Okazuje się, że pomysł na wyprodukowanie Bo się boi miał miejsce dużo wcześniej niż można było przypuszczać. W 2011 roku Ari Aster wydał krótkometrażowy film pt. Beau, który stanowił podstawię do nakręcenia pełnometrażowego obrazu.
Prace nad zdjęciami najnowszej produkcji Ariego Astera miały miejsce w Kanadzie, a dokładniej w centrum Montrealu oraz Saint-Bruno-de-Montraville. Rozpoczęły się one 28 czerwca 2021 roku, zaś zakończyły w październiku.
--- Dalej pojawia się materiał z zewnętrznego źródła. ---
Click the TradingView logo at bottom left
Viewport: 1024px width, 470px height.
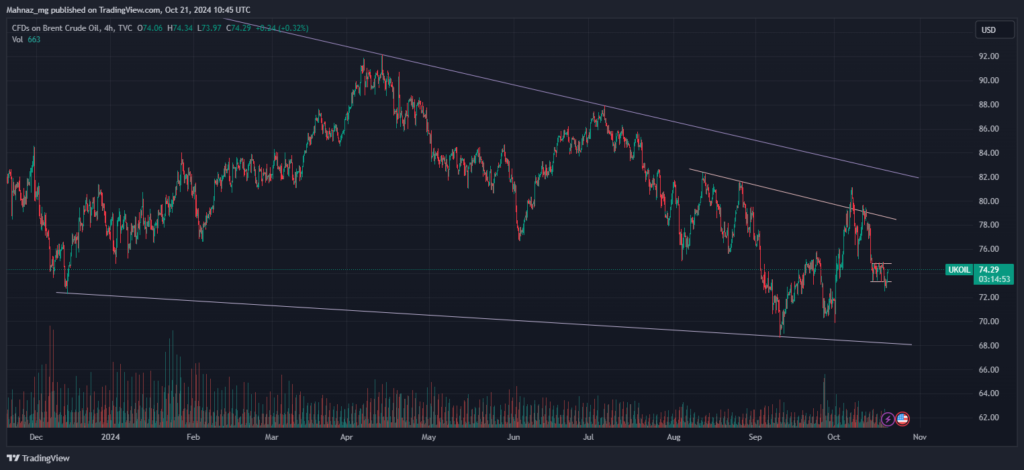38,458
Jednym z producentów Bo się boi jest Paweł Pogorzelski. Co ciekawe, wielokrotnie współpracował on z Asterem, pełniąc tę samą funkcję zarówno w przypadku jego poprzednich filmów kinowych, jak i kilku krótkometrażówek.
Firma A24 charakteryzuje się tym, że jej projekty wielokrotnie udowadniają talent artystyczny wszelakich reżyserów. Niektóre z nich mimo niewielkiego budżetu robią ogromne wrażenie na ekranie. Okazuje się, że najnowszy film Astera jest najdroższą produkcją spod tego szyldu, gdyż jej budżet wynosił 35 milionów dolarów.
W lutym 2021 roku A24 ogłosiło powstawanie filmu. Okazuje się jednak, że jego tytuł pierwotnie brzmiał inaczej. Wówczas projekt nazywał się Disappointment Blvd. i od początku było wiadomo, że Joaquin Phoenix wcieli się w nim w główną rolę.